27:40 He sings about her not wanting him to see her looking sickly in the hospital when he rushes to visit. She passes away as he promises to become one of the greatest singer-songwriters of all time.

31:30 “Sex is life,” he says, and chides people judging him for making gospel and bedroom records with the same glee, closing with the chorus from his 1996 Notorious B.I.G. collaboration “Fucking You.”

32:30 Kelly compares his gift with sex metaphors to Bruce Lee, swinging imaginary nunchaku. “Bruce Lee was Ali, Ali was Michael Jordan, Michael Jordan was Superman, Superman was Spider-Man, Spider-Man was Batman, Batman was Martin Luther King, Martin Luther King was Moses.”

34:00 He attributes his career longevity to deciding to learn his “balance” before he started his “climb,” so when he’s “on top,” no one can remove him, asserting that one-hit wonders are prideful amateurs who lose balance on the climb. Reiterating the point in song, he dramatically sings the word “climb” as a rising scale, eyes and hands aloft.

37:00 “I love music. I’m pregnant by it. I’m having apelets. And I’m gonna love my babies. I’m gonna raise em. I’ll burp em. They’re gonna poop. All those things.
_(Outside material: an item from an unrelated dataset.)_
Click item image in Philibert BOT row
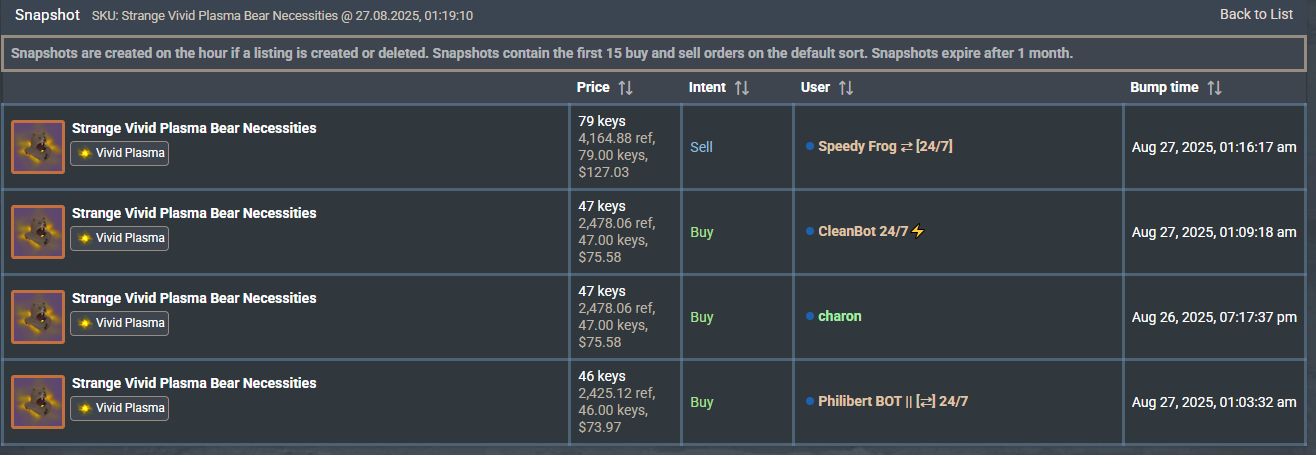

Our melodies.”

37:30 Somehow we’re back at age fourteen, and Teen Kelly is riding a dinky Huffy bicycle around his block, melodically imitating the sound and motion of a motorcycle. He gets shot, and men he thinks have come to help rob him for the bike. The family leaves the bullet in rather than risk damaging a nearby nerve in surgery. (His 2012 memoir sets the story three years earlier.)

44:50 We close out with a motivational anthem about staying positive on the road to success as a child from a bad neighborhood.

45:45 The cigar never comes into play.